Y, en la plenitud de los tiempos, que solo Dios puede conocer, nos concede la Redención de los pecados por medio de su Hijo Jesucristo, a la vez que nos da: la Doctrina, los Mandamientos, y los Sacramentos de su Iglesia. Es la ley de Dios.

Como vemos, a pesar de tantos avatares como encontramos en el camino, Dios, sigue siendo Dios, y los hombres, siguen siendo hombres. No dioses, ya se sabe: una mala gripe, y se acabó.
Las personas, especialmente los jóvenes, tienen derecho a disponer de asideros firmes, y verdaderos.

Respecto de la Lay Natural merece la pena reseñar, por su claridad, una parte del artículo publicado por Don Arturo Ramo García, (Teruel), sobre este tema:

“Es necesario reflexionar sobre “la ley natural” y redescubrir su verdad, común a todo ser humano.
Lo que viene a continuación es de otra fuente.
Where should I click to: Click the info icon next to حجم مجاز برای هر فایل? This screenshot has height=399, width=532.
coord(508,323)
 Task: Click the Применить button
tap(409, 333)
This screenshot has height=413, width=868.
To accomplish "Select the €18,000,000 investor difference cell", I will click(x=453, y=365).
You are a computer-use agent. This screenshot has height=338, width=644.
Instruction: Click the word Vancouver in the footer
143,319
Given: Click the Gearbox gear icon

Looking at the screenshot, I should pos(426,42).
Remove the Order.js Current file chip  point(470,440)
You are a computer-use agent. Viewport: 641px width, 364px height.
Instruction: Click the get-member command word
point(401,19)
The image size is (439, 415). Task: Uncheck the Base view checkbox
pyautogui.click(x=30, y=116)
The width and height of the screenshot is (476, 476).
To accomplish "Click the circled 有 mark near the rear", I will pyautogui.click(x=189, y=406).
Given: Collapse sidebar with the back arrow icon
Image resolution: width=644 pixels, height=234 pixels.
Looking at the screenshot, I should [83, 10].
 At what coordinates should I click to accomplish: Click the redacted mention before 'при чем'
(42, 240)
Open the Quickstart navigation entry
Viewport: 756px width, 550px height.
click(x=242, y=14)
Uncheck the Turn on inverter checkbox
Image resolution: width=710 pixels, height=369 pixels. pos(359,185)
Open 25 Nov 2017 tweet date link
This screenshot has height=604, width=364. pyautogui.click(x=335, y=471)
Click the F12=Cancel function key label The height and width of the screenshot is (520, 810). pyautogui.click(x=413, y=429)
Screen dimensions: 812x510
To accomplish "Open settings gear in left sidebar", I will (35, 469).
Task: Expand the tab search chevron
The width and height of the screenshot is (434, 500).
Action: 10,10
Esta ley que está inscrita en el corazón del hombre tiene como principio básico el “hacer el bien y evitar el mal”, del cual brotan los demás principios particulares que configuran los derechos y deberes de cada uno. Uno de esos principios es el “respeto a la vida humana” desde el momento de la concepción y hasta la muerte natural. La vida no es propiedad del hombre ni del Estado, sino don gratuito de Dios. Otro aspecto de la ley natural es el “deber de buscar la verdad”, que será el fundamento de la maduración de la persona. Ante la avalancha de información que nos llega de todos los medios, televisión, radio, prensa, internet, es difícil distinguir dónde está la verdad. Otra instancia fundamental es la “libertad”, que no es absoluta, puesto que tiene los límites de la libertad de los demás. También hay que mencionar la exigencia de la “justicia”, que se manifiesta en dar a cada uno, lo suyo, y la “solidaridad” con los más necesitados, que tienen la esperanza de ayuda por parte de quien ha tenido más suerte que ellos. De estos principios se derivan normas inderogables que no dependen de la voluntad del legislador ni del Estado, ni de cualquier ley humana. Sin embargo, algunos gobiernos legislan normas que, favoreciendo intereses particulares, van en contra de los principios de esta ley natural, como el aborto, el divorcio, la eutanasia, asignaturas laicistas. La ley natural es el baluarte válido contra la arbitrariedad del poder y la manipulación ideológica”.

La ley natural, instalada en la conciencia de cada ser humano que llega a este mundo, es, como “el sello de Dios”. Y la ley de Dios, como “el re-sello”. Ambas son protección y ayuda en nuestro peregrinaje por este mundo. Con estas ayudas ¿quién podrá dudar del inmenso amor de Dios por los hombres, por los hombres de todos los tiempos?
A estas muestras del amor de Dios, se resiste siempre una parte de nuestra sociedad, que cree que, sin leyes que regulen y orienten sus vidas, pueden ser felices y vivir despreocupados de responsabilidades. Falso, porque, Dios que nos ha hecho libres, nos hace responsables en su presencia.

La historia del mundo, se reduce a la historia de la salvación de los hombres, condenados por el pecado Original de nuestros primeros padres, Adán y Eva. Y, Cristo, Alfa y Omega, es el centro, que la divide en un antes y un después de Él.

Será bueno meditar sobre cómo vivimos nuestras vidas, porque, al fin, todos somos pecadores y en el fondo, ansiosos de cielo.